BRIEF:
Every entry in the data is to be written out exactly; no picture belongs in the copy.

Stored data:
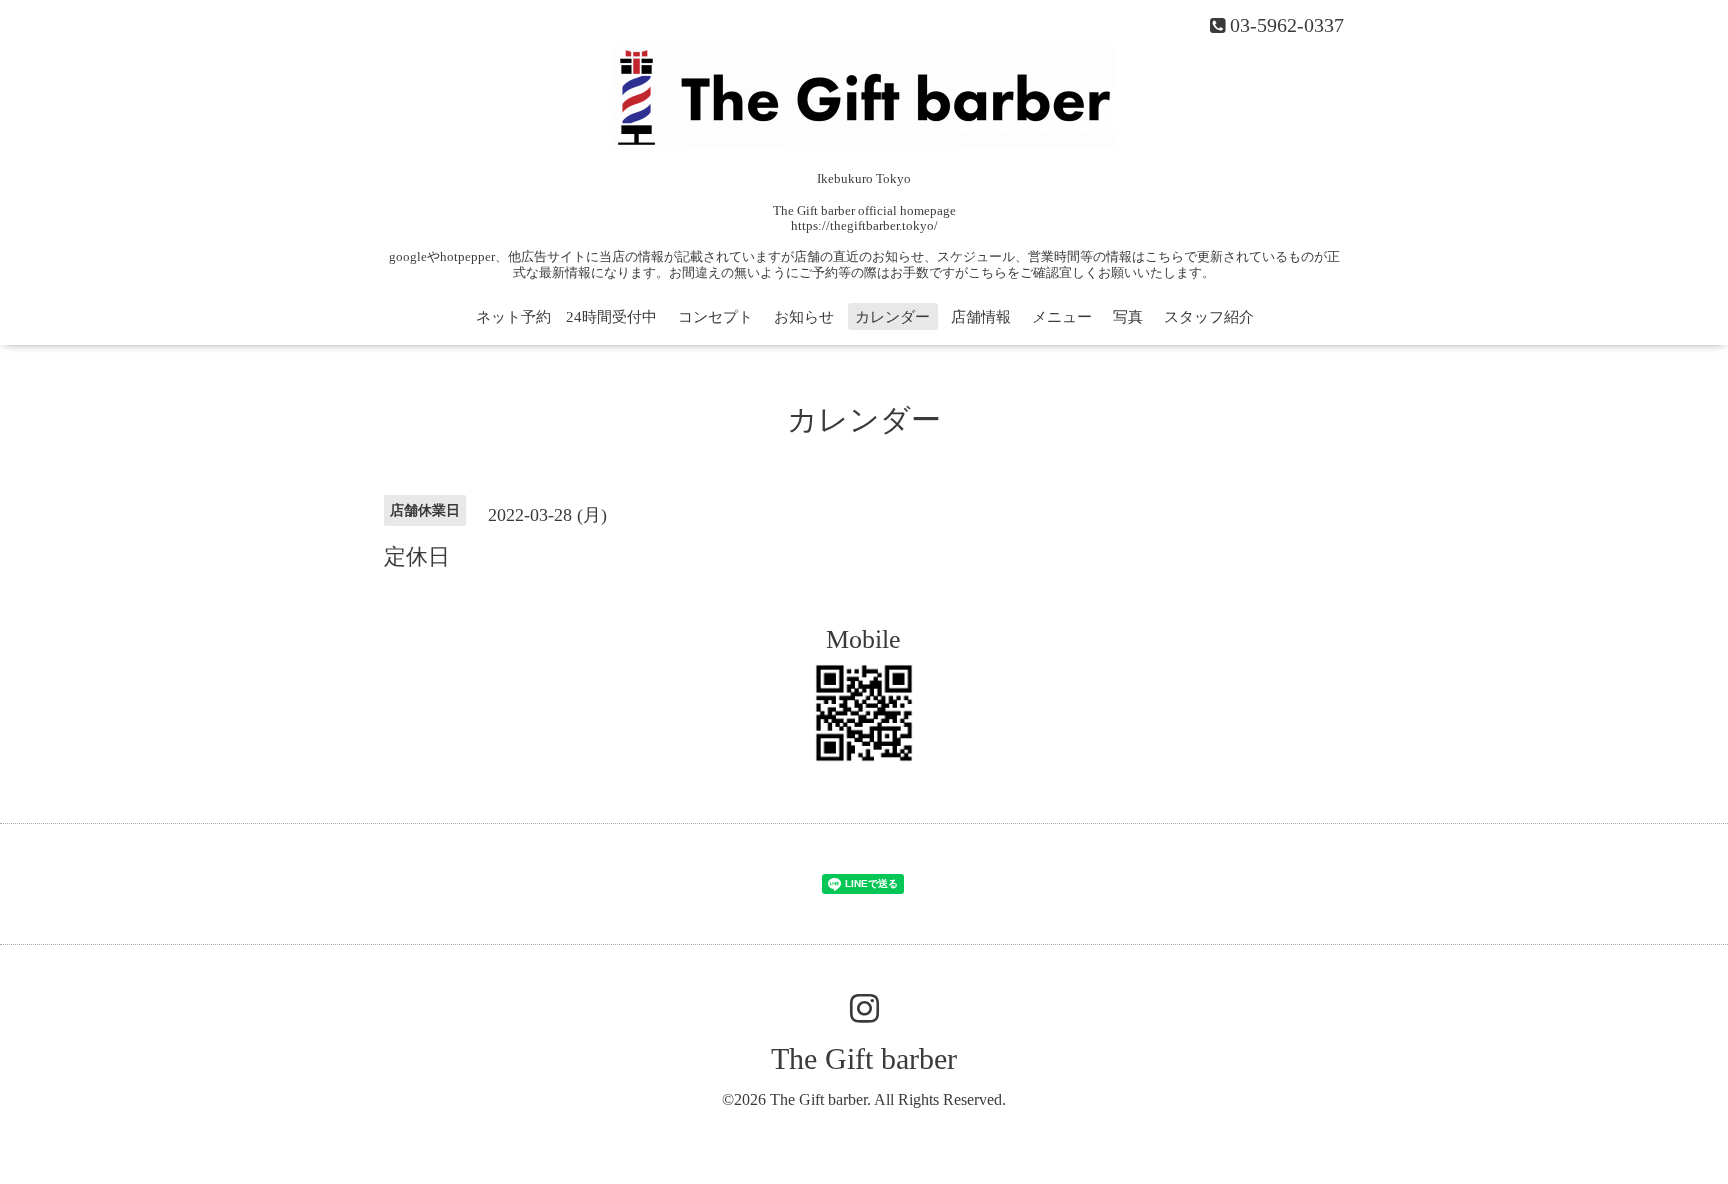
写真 (1128, 317)
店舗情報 (981, 317)
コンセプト (715, 317)
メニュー (1062, 317)
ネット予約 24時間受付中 (566, 317)
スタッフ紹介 (1209, 317)
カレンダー (892, 317)
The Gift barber (864, 1058)
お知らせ (804, 317)
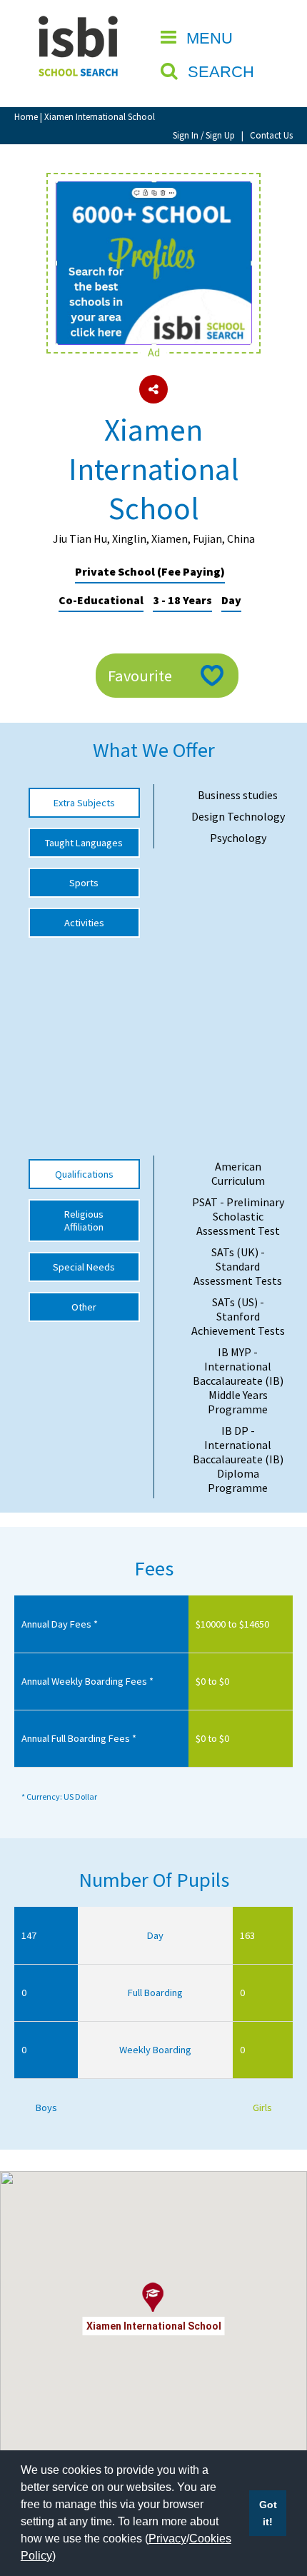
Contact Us (271, 135)
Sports (84, 882)
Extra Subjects (84, 802)
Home (26, 116)
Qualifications (84, 1174)
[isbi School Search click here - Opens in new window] (153, 188)
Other (83, 1306)
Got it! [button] (268, 2513)
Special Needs (84, 1267)
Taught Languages (84, 842)
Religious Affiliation (84, 1220)
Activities (84, 922)
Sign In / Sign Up (204, 135)
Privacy (167, 2538)
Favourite (140, 676)
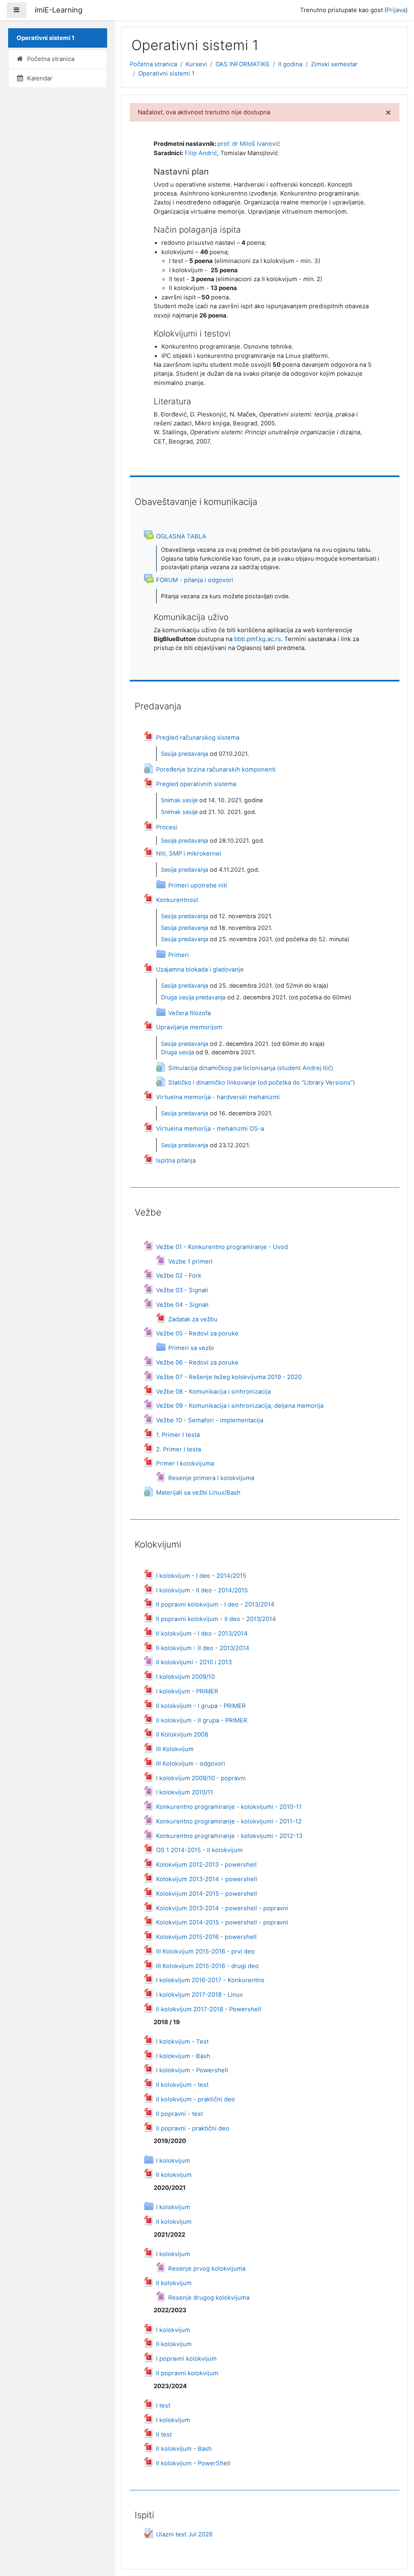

RESULT OF THIS EXERCISE:
写真 (1128, 317)
店舗情報 (981, 317)
コンセプト (715, 317)
メニュー (1062, 317)
ネット予約 24時間受付中 (566, 317)
スタッフ紹介 (1209, 317)
カレンダー (892, 317)
The Gift barber (864, 1058)
お知らせ (804, 317)
Contact Us (271, 135)
Sports (84, 882)
Extra Subjects (84, 802)
Home (26, 116)
Qualifications (84, 1174)
[isbi School Search click here - Opens in new window] (153, 188)
Other (83, 1306)
Got it! [button] (268, 2513)
Special Needs (84, 1267)
Taught Languages (84, 842)
Religious Affiliation (84, 1220)
Activities (84, 922)
Sign In / Sign Up (204, 135)
Privacy (167, 2538)
Favourite (140, 676)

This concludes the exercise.